Update 1:30 p.m. : A spokesman with the Cedar Rapids Fire Department says the victim of the fatal fire this morning has been identified by the Linn County Medical Examiner’s Office as 81-year old Ronald J. Gillen. An autopsy is pending to determine the exact cause of death.

The other victim, who was conscious when she was taken by ambulance, has been identified as 76-year-old Daphne Rae Gillen. Gillen sustained injuries as the result of the fire and was transported to Mercy Medical Center, where her current condition is unknown.

The Fire Department determined that the fire originated in the bed within the bedroom where Ronald Gillen was found. The cause of the fire remains under investigation.

Original story:

An 81-year-old man died in a house fire in northeast Cedar Rapids this morning. Cedar Rapids Fire Department spokesman, Greg Buelow, says neighbors saw smoke and flames coming from the back half of a single family home just before seven A.M. and called 9-1-1.

“When firefighters arrived on scene, the scene was fairly chaotic. There was a 76-year-old female victim who was taken from the house by neighbors. They helped her down a back patio door and down some steps and helped her to the front drive to start administering medical care, because she had some fire injuries,” Buelow explains. He says the neighbors told firefighters there was another person still inside the home that they could get to.

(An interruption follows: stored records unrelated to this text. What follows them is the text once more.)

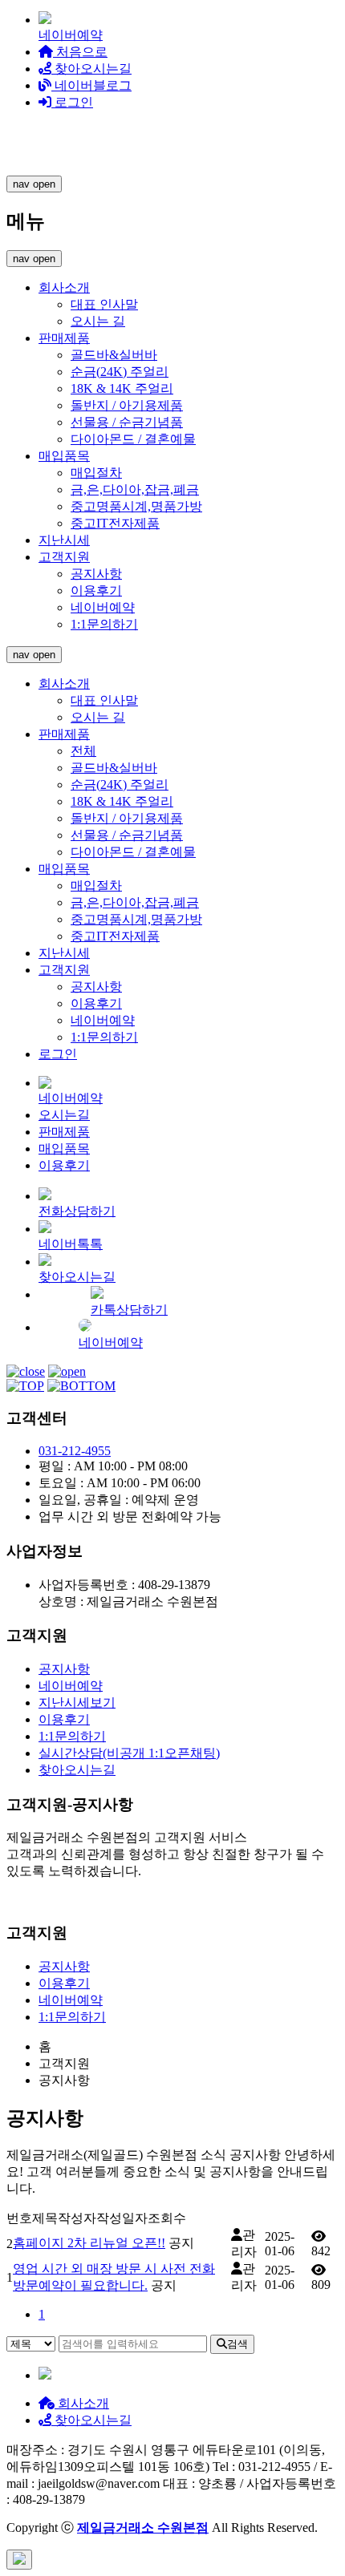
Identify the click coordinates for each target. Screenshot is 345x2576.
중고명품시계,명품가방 (136, 506)
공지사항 (96, 573)
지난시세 (64, 540)
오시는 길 (98, 321)
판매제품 (64, 338)
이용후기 (96, 590)
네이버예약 (103, 607)
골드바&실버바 (114, 355)
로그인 (72, 102)
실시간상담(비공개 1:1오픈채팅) (129, 1753)
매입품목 (64, 456)
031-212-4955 (75, 1451)
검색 (237, 2344)
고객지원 (64, 557)
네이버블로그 (91, 85)
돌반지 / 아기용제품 (127, 405)
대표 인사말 (104, 304)
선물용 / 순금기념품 (127, 422)
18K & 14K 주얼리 (122, 388)
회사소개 (64, 287)
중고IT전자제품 (115, 523)
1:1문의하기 (104, 624)
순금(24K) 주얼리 (119, 371)
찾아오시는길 (91, 68)
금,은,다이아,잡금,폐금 (135, 489)
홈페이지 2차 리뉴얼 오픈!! (89, 2243)
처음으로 (80, 52)
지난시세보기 (77, 1702)
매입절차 (96, 472)
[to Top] (25, 1386)
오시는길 (64, 1115)
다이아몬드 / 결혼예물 (133, 439)
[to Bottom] (81, 1386)
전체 (83, 751)
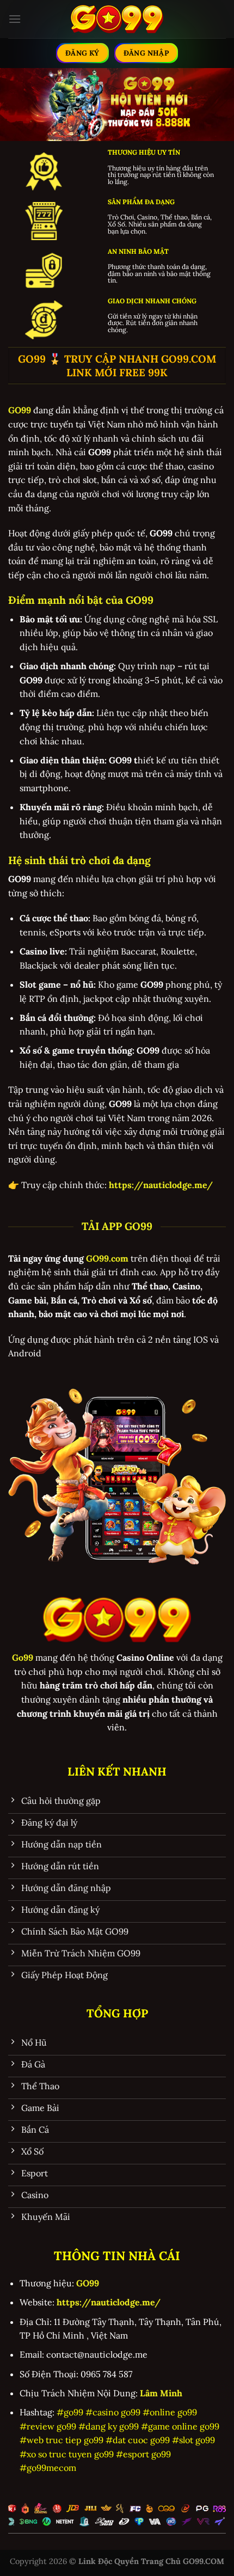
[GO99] (117, 19)
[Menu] (14, 18)
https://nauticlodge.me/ (109, 2302)
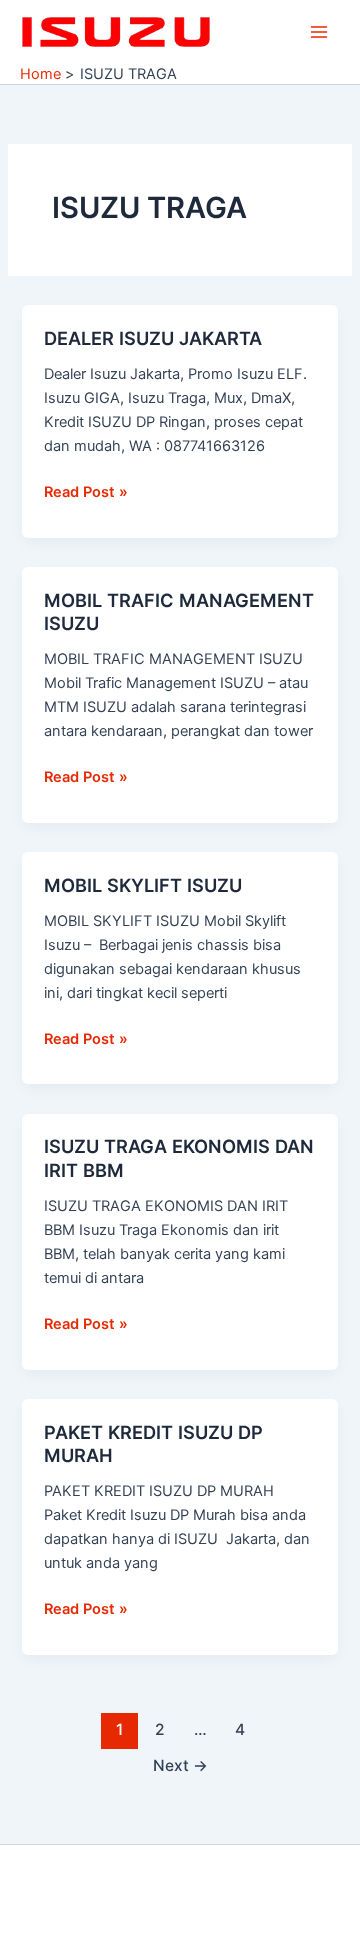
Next (180, 1765)
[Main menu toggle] (319, 32)
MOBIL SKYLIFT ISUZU (143, 885)
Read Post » (86, 490)
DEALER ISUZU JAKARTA (153, 338)
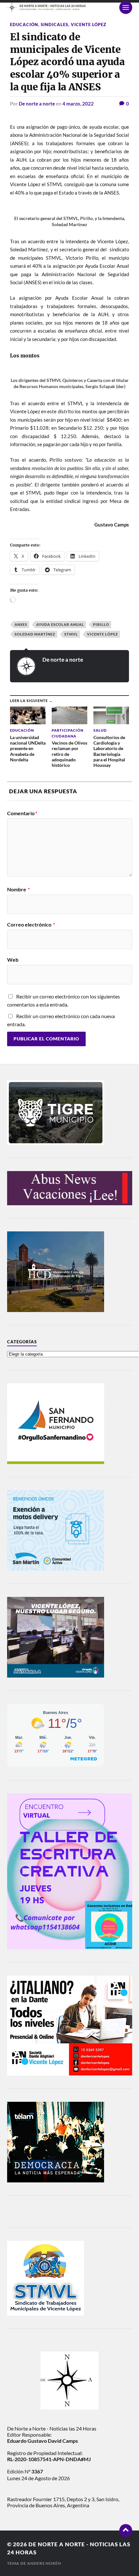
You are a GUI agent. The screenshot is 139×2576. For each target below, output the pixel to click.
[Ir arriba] (125, 2530)
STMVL (71, 634)
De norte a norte (37, 103)
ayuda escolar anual (60, 624)
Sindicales (54, 24)
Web (12, 959)
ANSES (21, 624)
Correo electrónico (31, 924)
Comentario (22, 813)
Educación (24, 24)
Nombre (18, 889)
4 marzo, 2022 (78, 103)
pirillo (101, 624)
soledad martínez (35, 634)
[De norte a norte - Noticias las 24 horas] (69, 8)
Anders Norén (44, 2563)
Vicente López (88, 24)
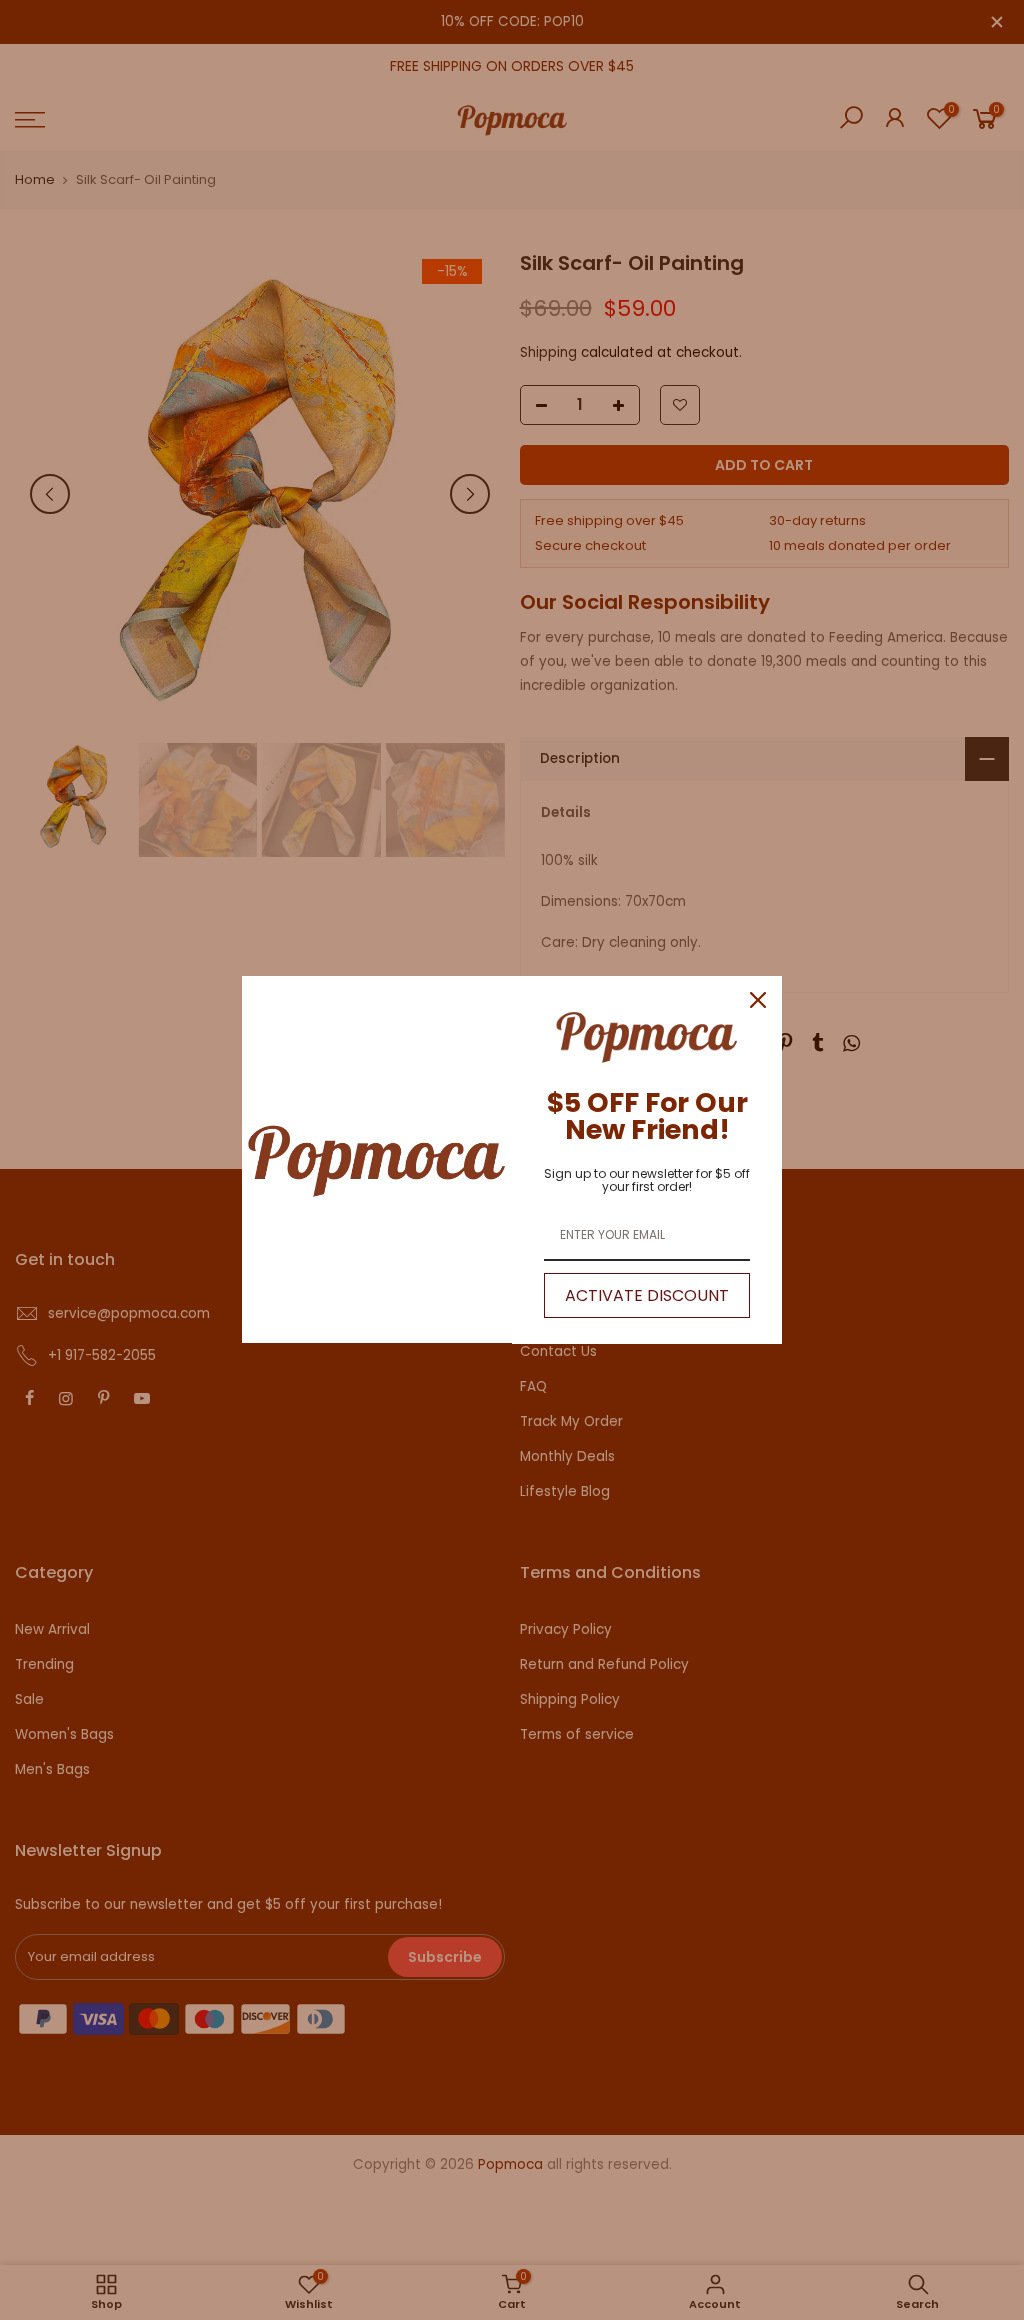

Buelow says the neighbor had tried to go in the front door, but got two steps in and it was so hot and smoky that the neighbor came back out. Firefighters then found the victim.

“There were two bedrooms and a bathroom on the upper level fully involved with fire,” Buelow says. “They ended up finally locating the victim, but at that point…the outcome did not look favorable based on the fact that there were flames shooting out the back window, (the fire) had already breached the back window and broken it, and the flames had already punctured a hole in the roof.”

Buelow says the spread of the fire by the time firefighters found the victim indicated the fire had been burning for eight or ten minutes or more and that led to the intense heat and smoke that made it difficult for anyone to survive inside. The condition of the woman is not known, although she was conscious when taken from the scene.

The names of the victims are being withheld until relatives can be notified. Buelow says there appeared to be a working smoke detector in the home, but it is still a mystery why the warning did not give the residents enough time to get out.

“Obviously we’re gonna wanna do an interview and check with the female victim to see how she was alerted to the fire. But it’s very possible the victim had a medical condition or other circumstance that would have inhibited his ability to get out on his own,” Buelow says. He says it has been 12 years since they’ve had a fire-related death in a home where the was a working smoke detector and that’s why they believe there might be other factors that kept the victims from getting out.

He says they are still trying to find the cause of the fire. While the heat and smoke were intense, Buelow says there were no injuries to firefighters. The fire department says the home suffered extensive damage. Firefighters say they are still trying to determine the cause of the fire.

The last fire fatality in Cedar Rapids occurred on February 26, when 43-year old Kerry M. Bye died in his home.